Tra mare e burocrazia: un lungo viaggio per i pescatori. Il delegato Perretta: «Iter ormai a conclusione»

Box rifiniti, il chiosco per la vendita del pesce completato. Sulla carta, tutto sarebbe pronto già da mesi, compreso il cambio di denominazione da Porto Pidocchio a San Giuseppe. Eppure, il tanto atteso taglio del nastro continua a slittare. Un’attesa che si prolunga e che inizia a pesare, soprattutto tra i pescatori locali, che chiedono risposte, mentre dall’amministrazione comunale arrivano rassicurazioni e inviti alla pazienza. «Stiamo aspettando ormai da svariati mesi – commenta Gianpaolo Agrestini, storico pescatore del circolo professionistico Marco Polo – ma questa inaugurazione non arriva. La situazione è diventata complicata: continuiamo a cambiarci nelle macchine, senza avere uno spazio dignitoso dove prepararci per il lavoro. E anche quando la pesca va bene, non abbiamo celle frigorifere dove conservare il pescato».

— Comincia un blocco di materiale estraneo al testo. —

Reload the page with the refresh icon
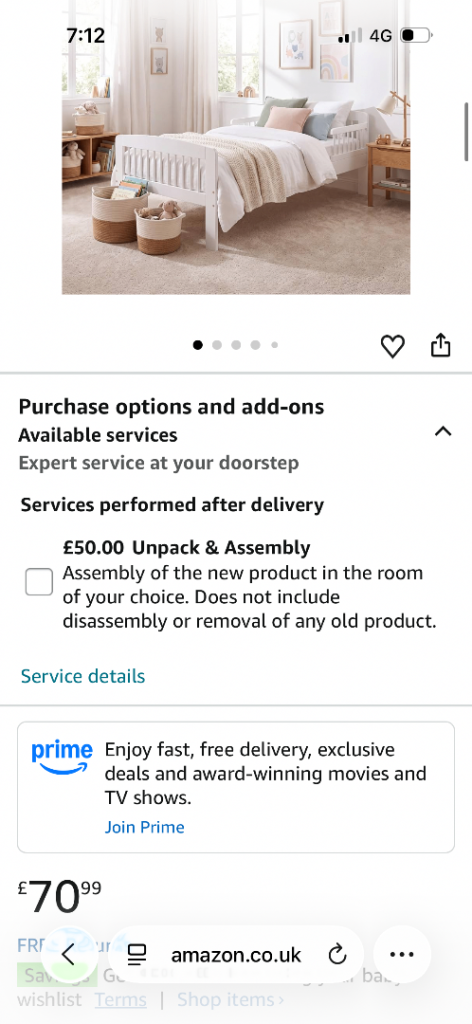Screen dimensions: 472x1024 (x=337, y=955)
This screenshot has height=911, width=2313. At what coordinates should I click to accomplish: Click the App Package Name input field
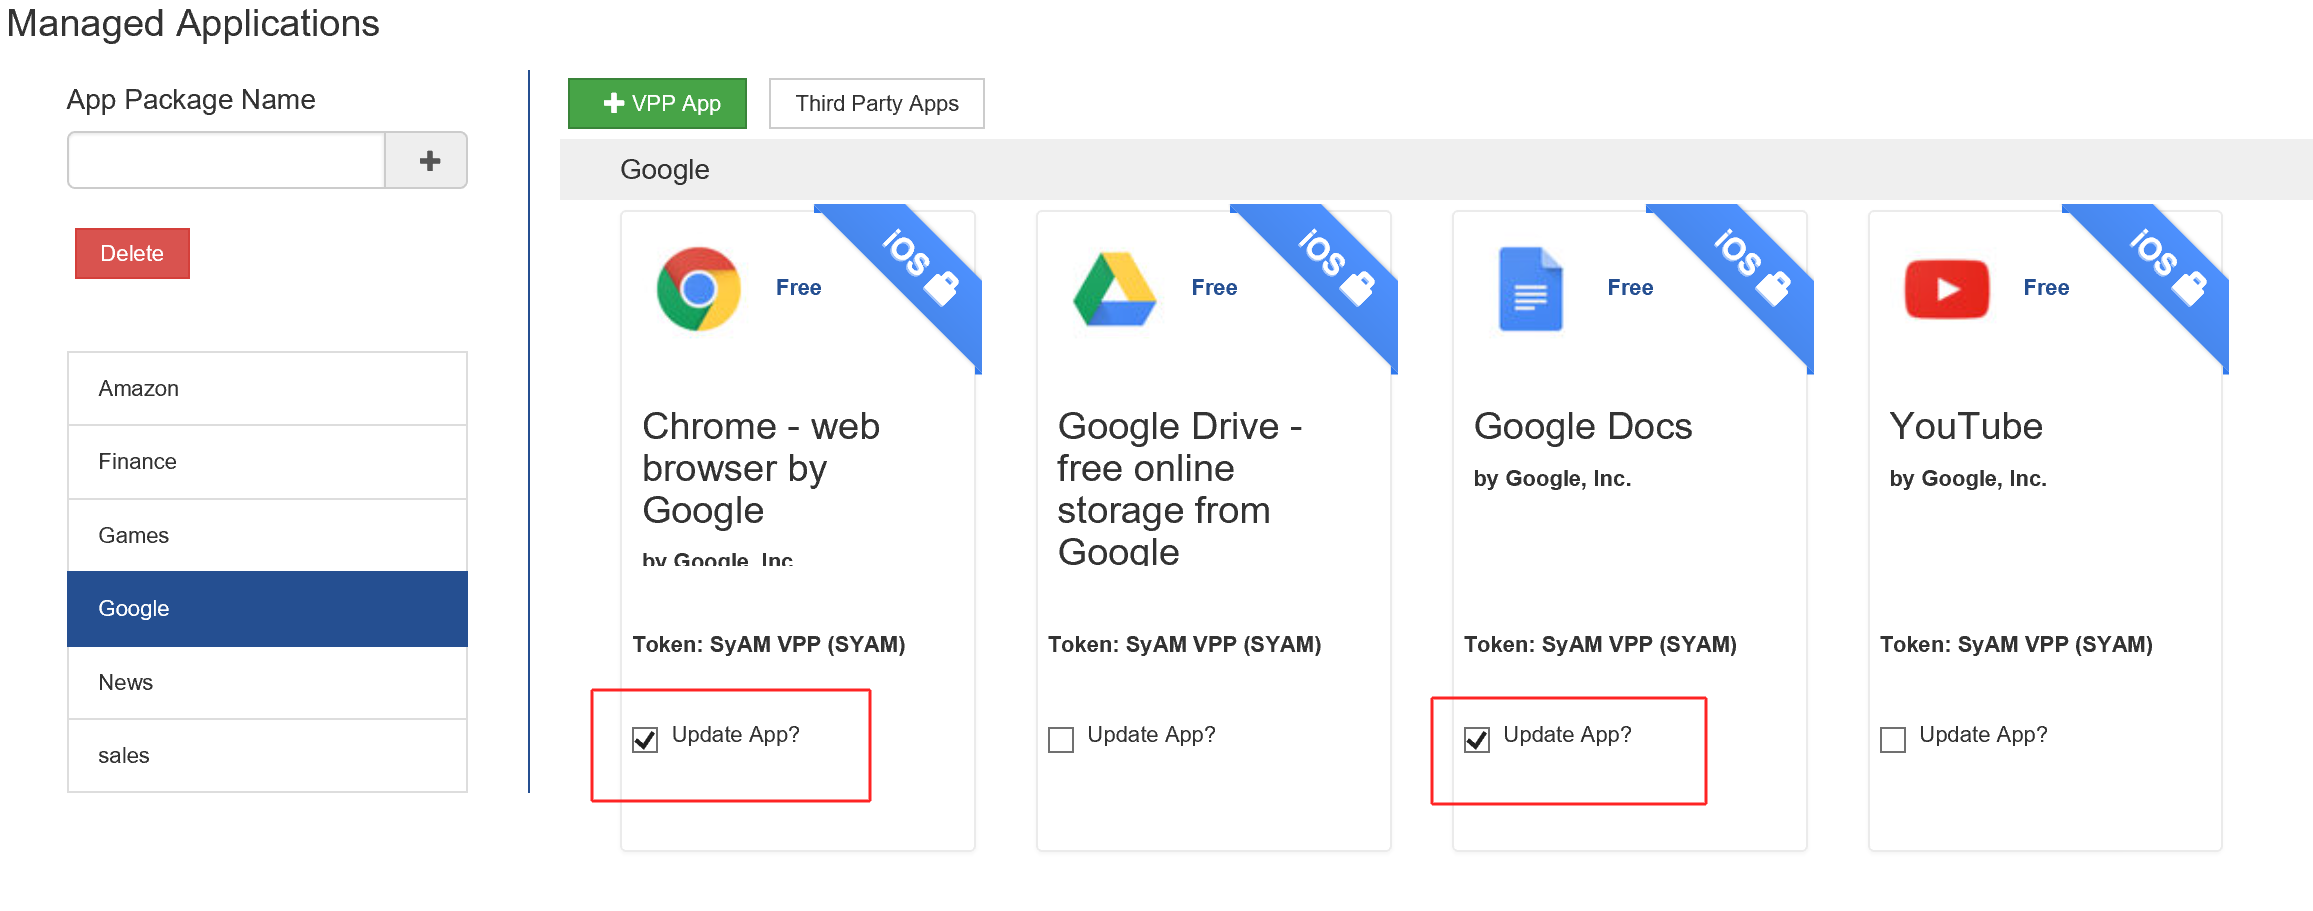click(x=227, y=161)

Le parole di Agrestini rappresentano il malcontento diffuso tra i lavoratori del mare, che ogni giorno affrontano sacrifici e difficoltà: sveglie prima dell’alba, uscite notturne, condizioni meteo spesso avverse. A tutto questo si aggiungono problemi strutturali come l’erosione costiera. Un passo avanti, almeno, è stato fatto sul fronte del decoro: recentemente sono stati rimossi i rifiuti accumulati sulla riva, tra canne e detriti trascinati dalle mareggiate invernali. La necessità di completare il “Villaggio dei pescatori” è resa ancora più urgente da quanto accaduto nel novembre del 2016, quando una violenta tromba d’aria distrusse i vecchi box, causando ingenti danni lungo la costa e lasciando un bilancio drammatico: un morto e decine di feriti. Da allora, la ricostruzione è diventata una priorità.
LA RISPOSTA. Dal canto suo, l’amministrazione comunale prova a fare chiarezza sulle tempistiche. «L’iter – spiega Pierpaolo Perretta, consigliere comunale con delega al Demanio marittimo – ha richiesto un inquadramento burocratico molto più complesso rispetto al passato. Siamo però arrivati a un punto decisivo: questa settimana verrà firmata una delibera fondamentale, che consentirà di procedere con l’affidamento della gestione a un’associazione. Da lì, il progetto potrà finalmente andare avanti». Perretta sottolinea anche il contributo della Capitaneria di Porto, definito “prezioso” per sbloccare alcuni passaggi tecnici e amministrativi. Nonostante ciò, per vedere il villaggio pienamente operativo serviranno ancora alcuni mesi. Lo stesso vale per la cerimonia ufficiale di inaugurazione e per il cambio di nome in Porto San Giuseppe. «L’idea – aggiunge Perretta – è quella di organizzare un’unica grande cerimonia, magari in concomitanza con la processione del santo patrono. Sarebbe un momento simbolico molto importante per tutta la città».
Il legame tra il porto e la tradizione locale è forte, come dimostrato anche lo scorso anno, quando un gruppo di sub si immerse per pulire la statua del santo posizionata sul fondale marino: un gesto suggestivo e partecipato, che ha unito fede, mare e identità. Prima dell’avvio definitivo delle attività, sarà necessario aggiornare lo statuto e dotare i pescatori di un regolamento portuale chiaro e condiviso. Solo dopo questo passaggio si potrà procedere con l’utilizzo completo della struttura, che prevede servizi fondamentali: un ampio bancone per la vendita diretta del pescato, celle frigorifere, spogliatoi e altri spazi funzionali.

Guardando al futuro, l’orizzonte si amplia ulteriormente. È infatti in programma un progetto per la realizzazione di un porto più grande, dopo il via libera del consiglio regionale del Lazio. Il piano coinvolge diverse località, tra cui Ladispoli, Tarquinia, Montalto di Castro, Ponza, Latina (Rio Martino), Terracina e Formia. Per Ladispoli, l’area individuata si trova sul lato nord, tra via Regina Elena e il lungomare Marco Polo, in prossimità del fiume Vaccina. Il progetto regionale punta alla creazione di infrastrutture capaci di ospitare tra i 300 e i 500 posti barca, nel rispetto delle normative ambientali e delle caratteristiche costiere. Un’opportunità importante, che potrebbe rappresentare una svolta per l’economia locale e per l’intero comparto della pesca e del turismo nautico. Ma, prima di guardare lontano, resta da risolvere l’urgenza del presente: dare finalmente ai pescatori spazi adeguati e funzionali, restituendo dignità a un lavoro antico che continua a essere fondamentale per il territorio.